Every bill creates winners and losers. Here's who stands to gain and who bears the cost.

Who Benefits

  • Individuals and families alleging injury or death from federal law enforcement: They can file suit in federal court immediately and may obtain jury trials, shortening the path to judicial relief and increasing access to civil adjudication.
  • Civil rights and plaintiff attorneys: The removal of the administrative presentment hurdle and the explicit jury‑trial right simplifies intake decisions and litigation strategy for attorneys representing victims of federal policing actions.
  • Public‑interest organizations and watchdog groups: Easier court access for claimants creates opportunities to test government practices in open court and to use litigation as a mechanism for systemic reform.
  • Local jurisdictions and state attorneys general pursuing parallel claims: Clearer federal liability pathways may improve coordination where federal and state actors overlap, by providing a federal forum for certain claims.

Who Bears the Cost

  • The United States Treasury (taxpayers): Increased exposure to jury awards and settlements shifts financial responsibility for damages directly onto federal appropriations rather than administrative settlement budgets.
  • Federal agencies that operate law enforcement components: Agencies will face higher litigation volume, increased discovery burdens, and potential reputational and operational impacts from public trials.
  • Department of Justice civil litigators: DOJ will need to litigate a larger slate of cases in federal court rather than resolving many matters administratively, reallocating defense resources and likely increasing litigation costs.
  • Federal law enforcement officers and agencies’ indemnity programs: While officers typically receive legal representation and indemnity under current practices, expanded access to jury trials increases the stakes of litigation and may drive internal policy and training costs.

Key Issues

The Core Tension

The bill pits two compelling objectives against one another: enhancing accountability and access to jury adjudication for harms caused by federal officers, versus preserving sovereign immunity, administrative prerogatives, and agencies’ ability to investigate and settle claims without the costs and unpredictability of jury trials. There is no simple design that simultaneously maximizes prompt accountability, minimizes litigation volume, and preserves agency operational flexibility.

The bill’s practical effects will turn on how courts interpret several key phrases and on interactions with existing FTCA exceptions. First, “acting within the scope of the office or employment” is a well‑developed but fact‑specific doctrine; agencies will litigate scope aggressively to defeat claims early.

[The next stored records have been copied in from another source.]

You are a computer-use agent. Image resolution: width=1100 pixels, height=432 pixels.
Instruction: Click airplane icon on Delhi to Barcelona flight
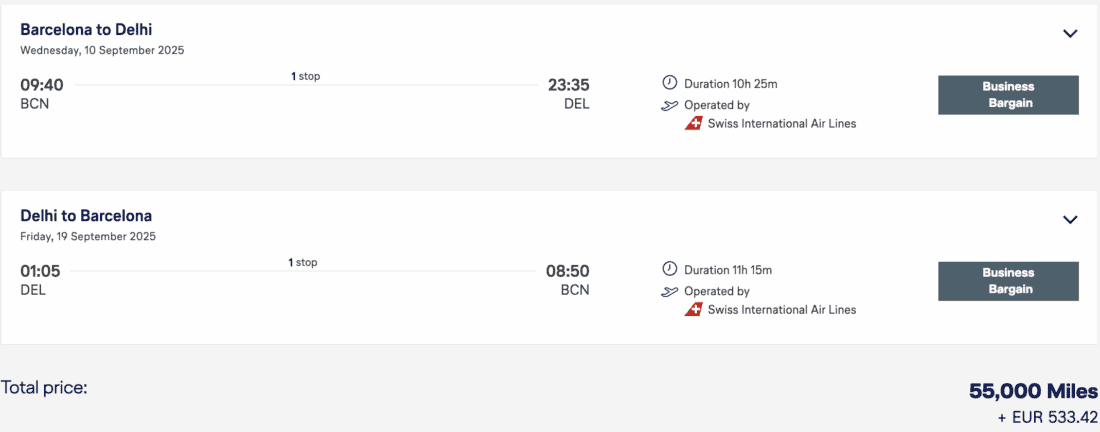click(670, 291)
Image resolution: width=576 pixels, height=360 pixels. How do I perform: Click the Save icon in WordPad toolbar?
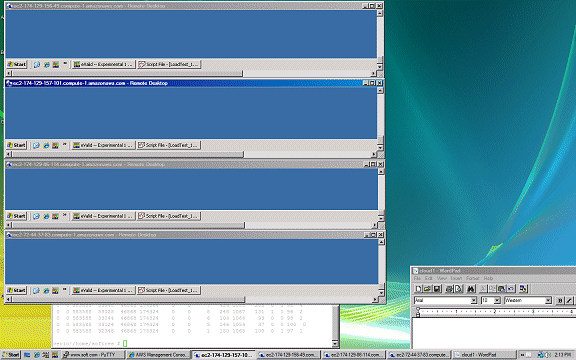pyautogui.click(x=437, y=289)
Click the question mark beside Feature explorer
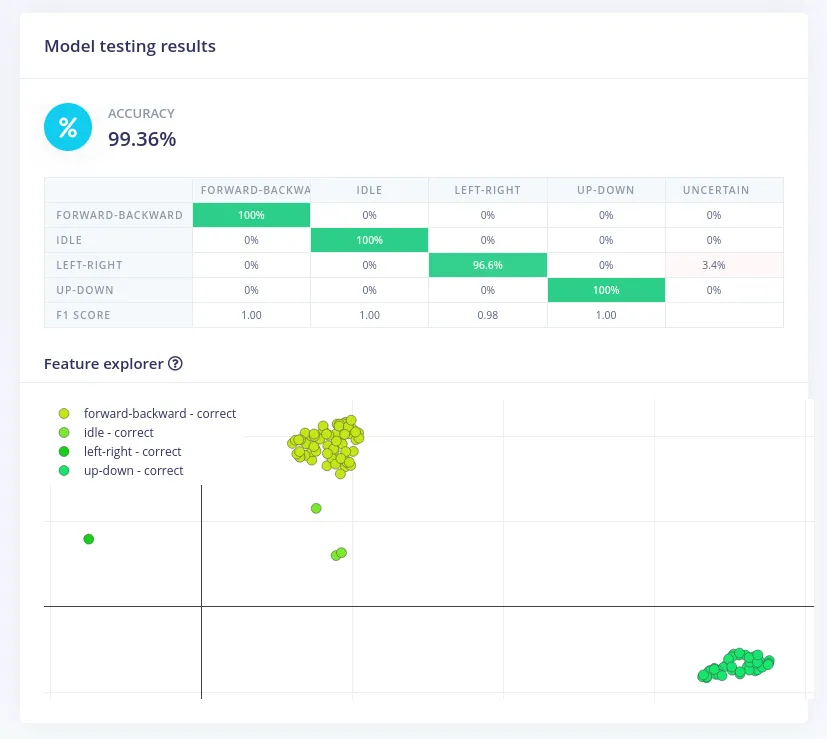The height and width of the screenshot is (739, 827). (x=176, y=364)
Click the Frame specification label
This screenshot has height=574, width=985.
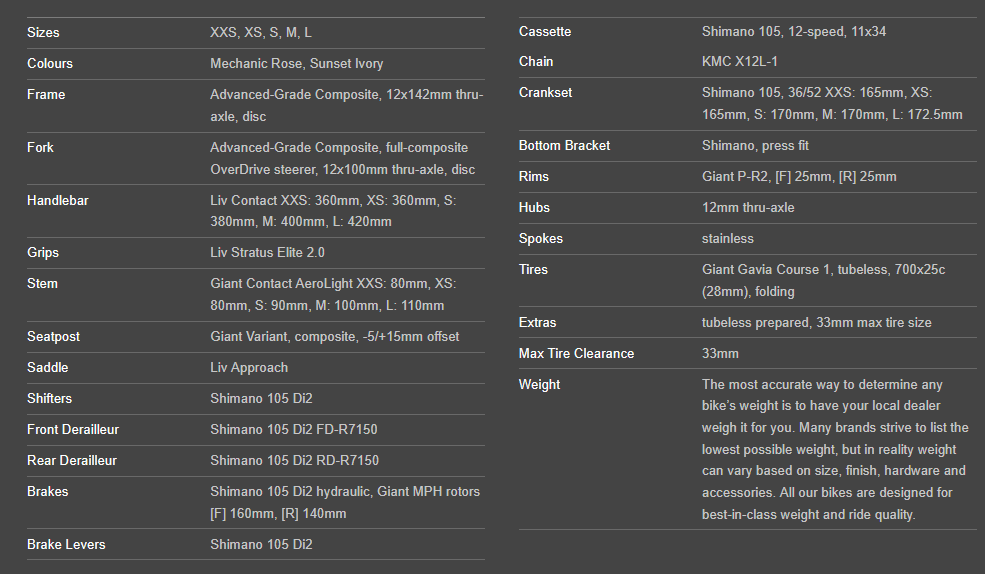[46, 94]
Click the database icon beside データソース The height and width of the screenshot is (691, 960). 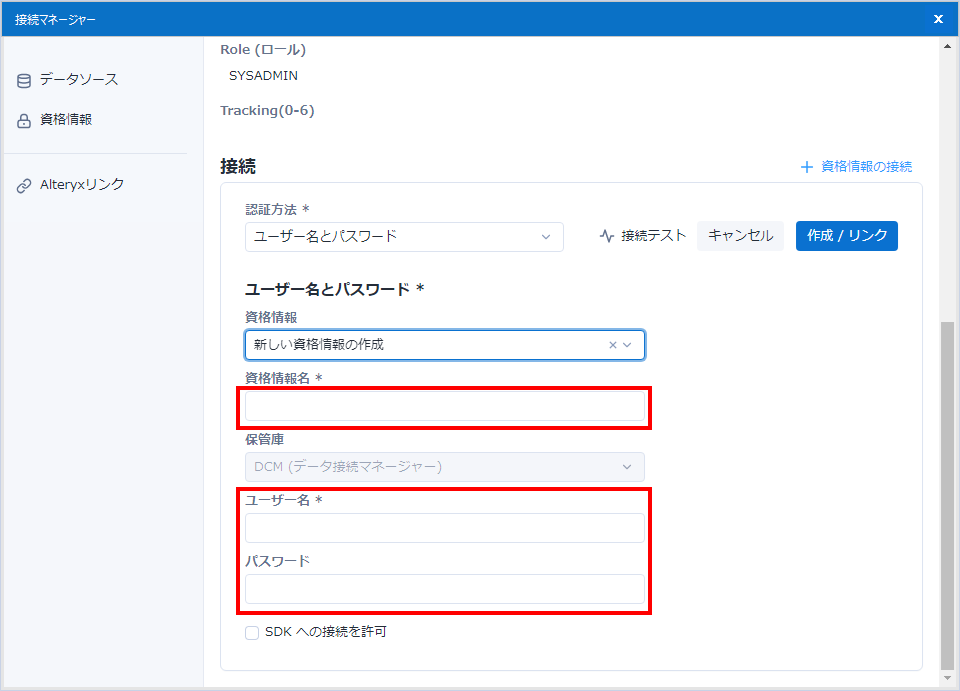(24, 81)
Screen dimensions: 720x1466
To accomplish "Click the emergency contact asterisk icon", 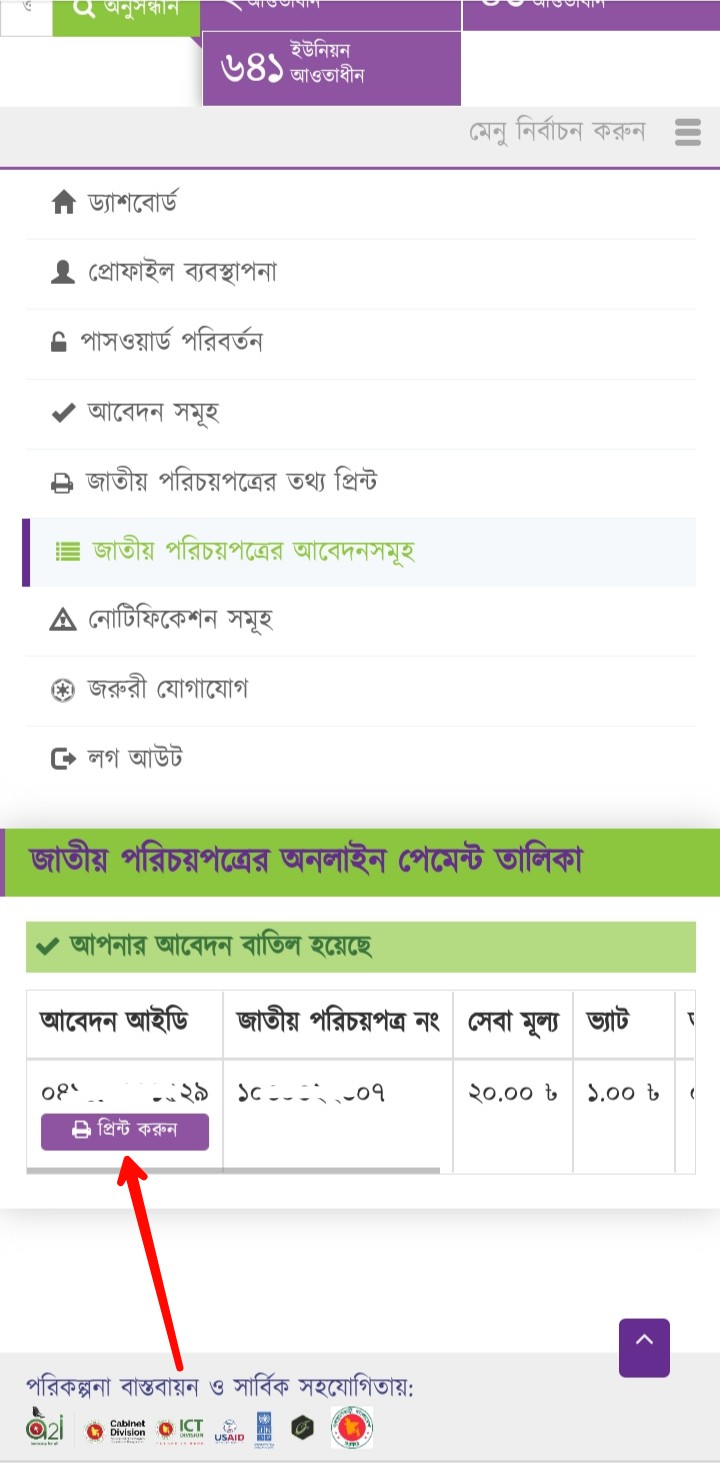I will tap(62, 690).
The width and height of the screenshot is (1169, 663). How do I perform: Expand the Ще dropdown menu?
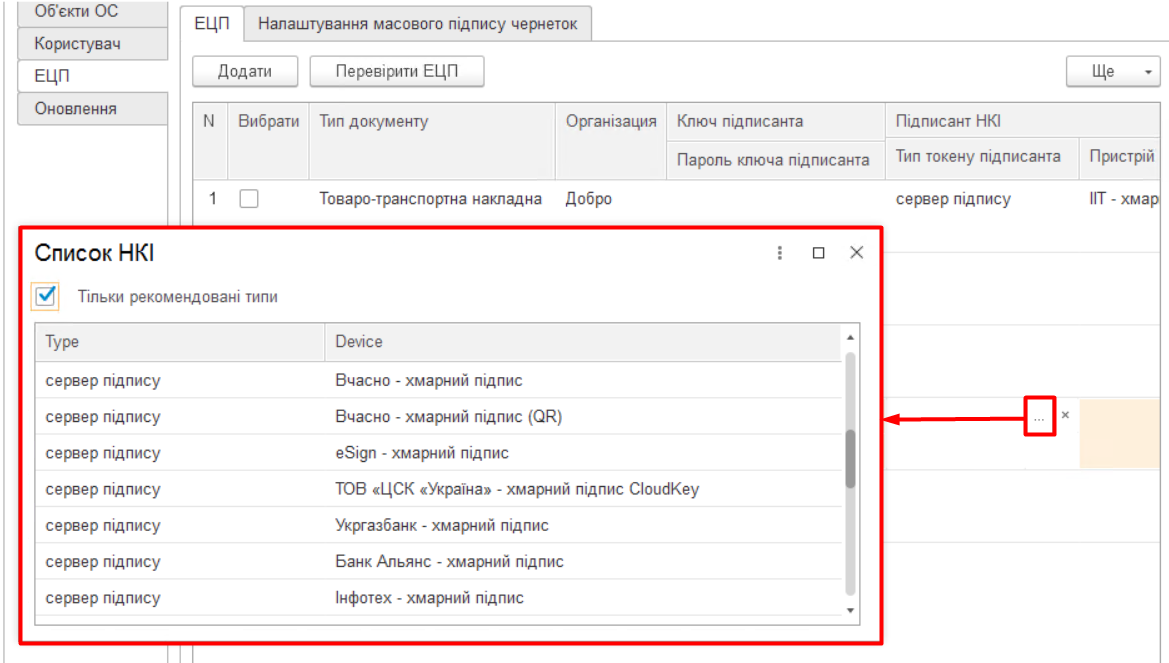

Second, the statutory definition of federal law enforcement officer is broad and could sweep in a range of personnel (prosecutors, investigative analysts, program investigators) whose duties straddle law enforcement and non‑law‑enforcement functions; line‑drawing disputes over who qualifies will matter for both coverage and available defenses.

Third, although the bill narrows certain FTCA defenses for law‑enforcement‑related claims, it does not address all immunities or defenses (for example, claims tied to combatant activities, foreign‑policy acts, or discrete statutory immunities). Litigation will therefore center on the interplay between this new carve‑out and residual statutory exceptions.

Finally, retroactive application creates procedural complexity: pending administrative claims, ongoing suits, and settlements finalized before enactment raise sequencing questions the bill’s non‑revival clause does not fully resolve—courts will need to decide whether and when previously asserted claims qualify for the new direct‑to‑court treatment.